4. This brings me to another point. Professor Smith speaks of the strokes of the letters as "saw-cuts." To me it appears that they were made with the point of a graving tool. Had the}^ been made with a saw they would have been straight and of the same depth from one end of the stroke to the other, whereas on both lines of the inscription not only are some of the strokes not straight but all of the less-worn ones are broader and deeper in the middle than at the ends, where they terminate in points. By use these shallow and tapering ends have in several letters become nearly or quite obliterated, as in the 'ain of the less-worn side, and in all the letters, except the last, of that which is more worn, and this obliteration sometimes separates the ends of strokes which ought to touch one another, as in the first letter of the much-worn side, and that which Professor Sayce regards as a shin. In nearly all the letters on both sides the bottoms of the grooves are more or less smoothed, almost polished, as if they had been finished by rubbing with a blunt tool. I do not remember to have seen this peculiarity in any modern forgery.

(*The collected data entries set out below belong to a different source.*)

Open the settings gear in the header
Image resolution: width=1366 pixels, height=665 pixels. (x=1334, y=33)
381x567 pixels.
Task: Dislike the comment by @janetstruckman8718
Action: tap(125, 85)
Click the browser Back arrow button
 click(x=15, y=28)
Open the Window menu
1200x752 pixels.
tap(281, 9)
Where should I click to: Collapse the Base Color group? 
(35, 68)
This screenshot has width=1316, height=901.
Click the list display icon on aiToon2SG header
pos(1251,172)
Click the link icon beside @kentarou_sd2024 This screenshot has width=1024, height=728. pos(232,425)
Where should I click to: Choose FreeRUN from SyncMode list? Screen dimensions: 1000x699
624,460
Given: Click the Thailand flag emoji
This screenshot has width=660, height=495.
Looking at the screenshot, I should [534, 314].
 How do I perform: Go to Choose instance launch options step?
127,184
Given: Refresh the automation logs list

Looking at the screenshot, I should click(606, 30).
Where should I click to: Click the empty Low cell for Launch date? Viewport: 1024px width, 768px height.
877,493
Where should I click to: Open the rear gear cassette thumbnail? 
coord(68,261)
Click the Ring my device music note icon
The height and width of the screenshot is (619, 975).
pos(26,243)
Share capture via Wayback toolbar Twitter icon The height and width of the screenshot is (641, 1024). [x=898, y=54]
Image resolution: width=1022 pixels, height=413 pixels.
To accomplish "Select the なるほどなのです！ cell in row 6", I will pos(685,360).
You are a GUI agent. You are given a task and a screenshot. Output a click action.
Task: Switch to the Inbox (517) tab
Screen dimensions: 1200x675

5. Below is a reproduction of a drawing of the inscription kindly sent to me by Professor Robertson Smith. The drawing was done, I believe, by Mr. r. C. Burkitt, of Cambridge. It will enable scholars to form their own opinion as to whether the prolongation of the respective lines of the disputed letter until they meet would form a figure representing an old Hebrew shin as suggested by Professor Sayce. Without presuming to enter into a controversy which must be settled by the experts, I venture to think that there is little room for doubt that Professor Sayce is right. As shown on the drawing, the lower ends of the strokes of this shin are not much further apart than the ends of the lateral strokes of the raish on that side, and the prolongations of the strokes required to make a perfect shin appear to me no more "imaginary" than the prolongations required to complete the raish, which is a letter no one calls in question. It is strange to find Professor Robertson Smith remarking that "the point of the spindle would naturally be less worn than the middle," for the most worn of all the letters, except the disputed shin, is the raish at the extreme end of the spindle.
The interest attaching to this weight with its inscription is so great that I feel it ought not to remain in the keeping of a private person, and I have, therefore, presented it to the Ashmolean Museum at Oxford, where doubtless it may be seen by those desiring to study it.